The irony here is that Project Arcana completely agrees; Necromancy is usually considered “evil” where healing is usually considered “good.” This is an impasse which cannot be rectified. Healing should not be part of “Necromancy.” Problematically, healing does involve the same mechanisms as the other spells in the school, though.
And that doesn’t begin to address what is probably the most critical facet of Necromancy, which is manipulation of the ‘soul’. You can heal and damage and kill and animate someone all you want, but without a soul, it’s just so much meat. (There are those Klingons again!) Yet the title ‘necromancy’ doesn’t really encompass souls at all.
So, what are we going to do? We’re going to rename the school to Vitae. Vitae, a Latin word for life, nicely encompasses all that the school of Necromancy is supposed to do, yet has the flexibility and positive vibes to allow healing and soul manipulation to fall under it. Yeah, we know, it’s a pretty elegant solution. We’re just awesome that way.
Vitae has, like other Project Arcana schools of magic, three forms.
Vivacity spells are those that directly affect the very essences of life itself. These include healing spells, but also anything that directly deals necrotic damage (being a corruption of lifeforce). Further, spells that create diseases are included here, our reasoning being that a disease is, in essence, microscopic life. Creating life, no matter how small, is firmly within the scope of Vitae.
Spirituality spells are those that affect the soul and its connection to the body. Primarily, this is spells such as Astral Projection and Magic Jar and whatever it is that creates a Lich’s phylactery. We have also decided to place anything dealing with curses here, such as Bestow Curse. The idea is that a curse is a sort of soul-disease. Hex obviously fits this category as well (it is mind boggling that WotC didn’t put Hex here in the first place).

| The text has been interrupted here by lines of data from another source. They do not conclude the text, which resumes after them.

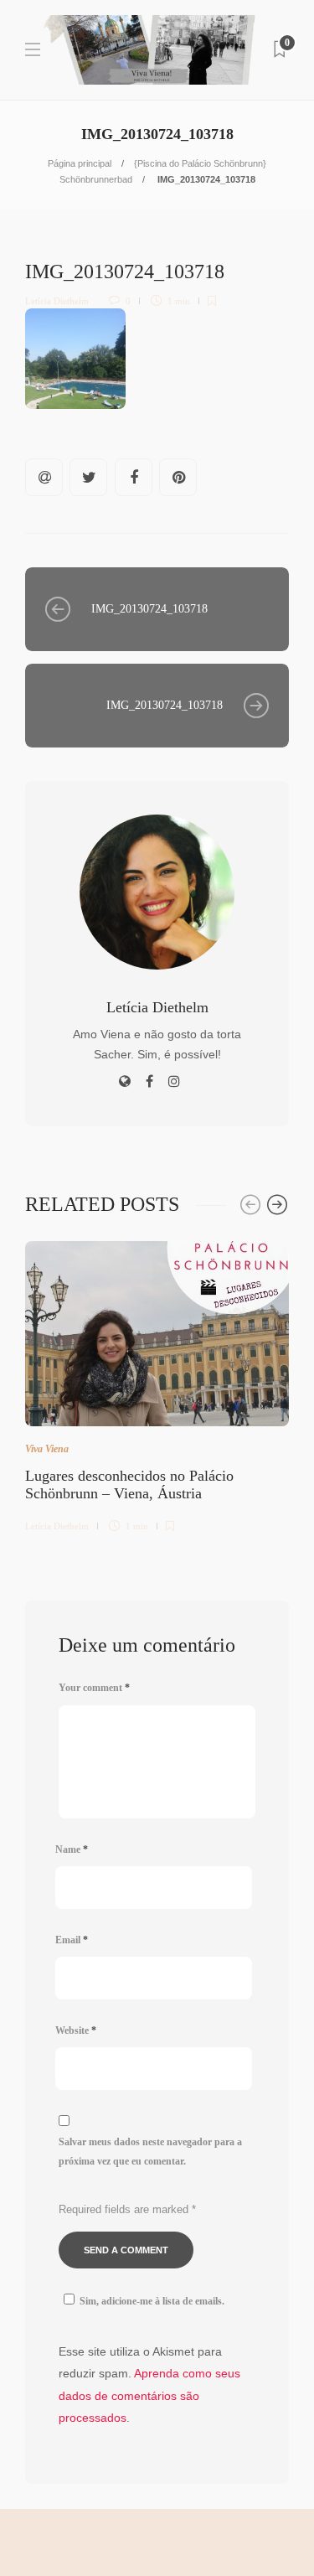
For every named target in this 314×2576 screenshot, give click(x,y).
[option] (157, 1384)
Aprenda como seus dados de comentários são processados (149, 2395)
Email (71, 1940)
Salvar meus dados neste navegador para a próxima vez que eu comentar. (150, 2151)
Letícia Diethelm (57, 301)
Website (75, 2030)
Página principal (79, 163)
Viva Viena (47, 1449)
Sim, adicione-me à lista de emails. (152, 2301)
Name (71, 1849)
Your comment (94, 1688)
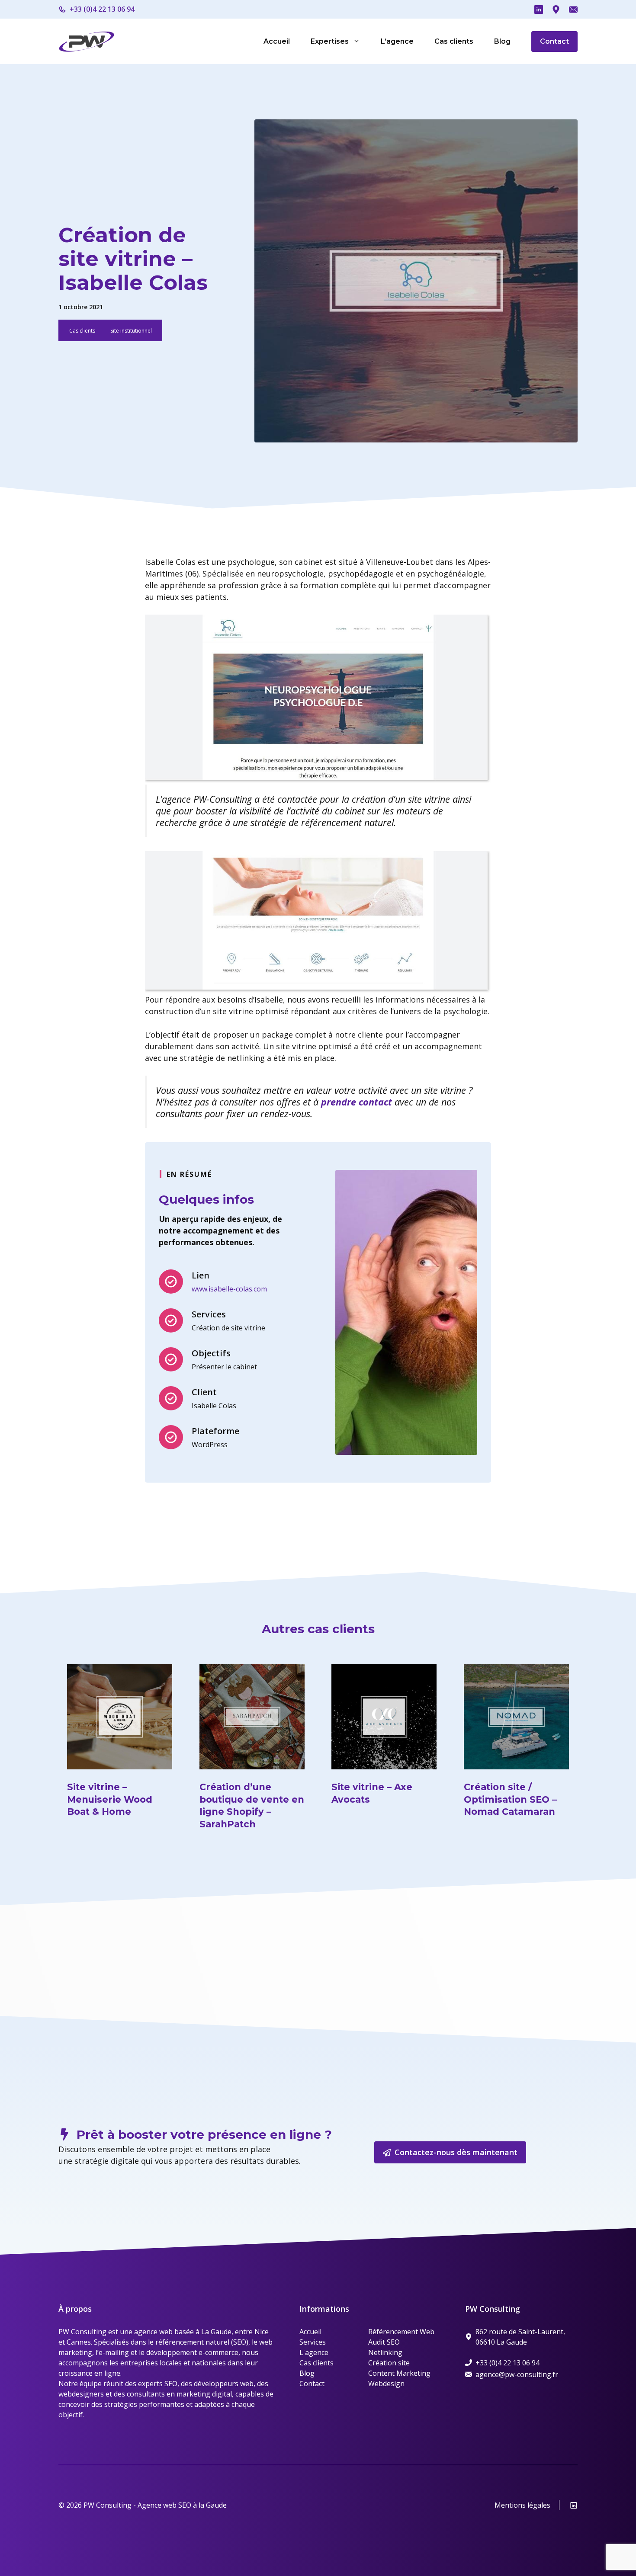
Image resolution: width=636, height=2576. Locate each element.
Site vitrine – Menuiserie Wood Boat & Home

Necromancy spells are those that deal directly with death, as the name implies. This includes creating undead, as with Create Undead, but also ropes in Speak with Dead and Death Ward. We’ve also lumped in all of the resurrection mechanics here, including Reincarnate (again, mind boggling).
So, here’s Project Arcana’s school description:
Vitae – the “magic of life.” These spells manipulate the energies of life, death, and the soul. Such spells can heal wounds, inflict disease, stave off death, or even bring the dead back to life.
Perhaps we should add: Raising undead is only evil if your society thinks it is. CAUTION: most societies seem to. Your mileage may vary.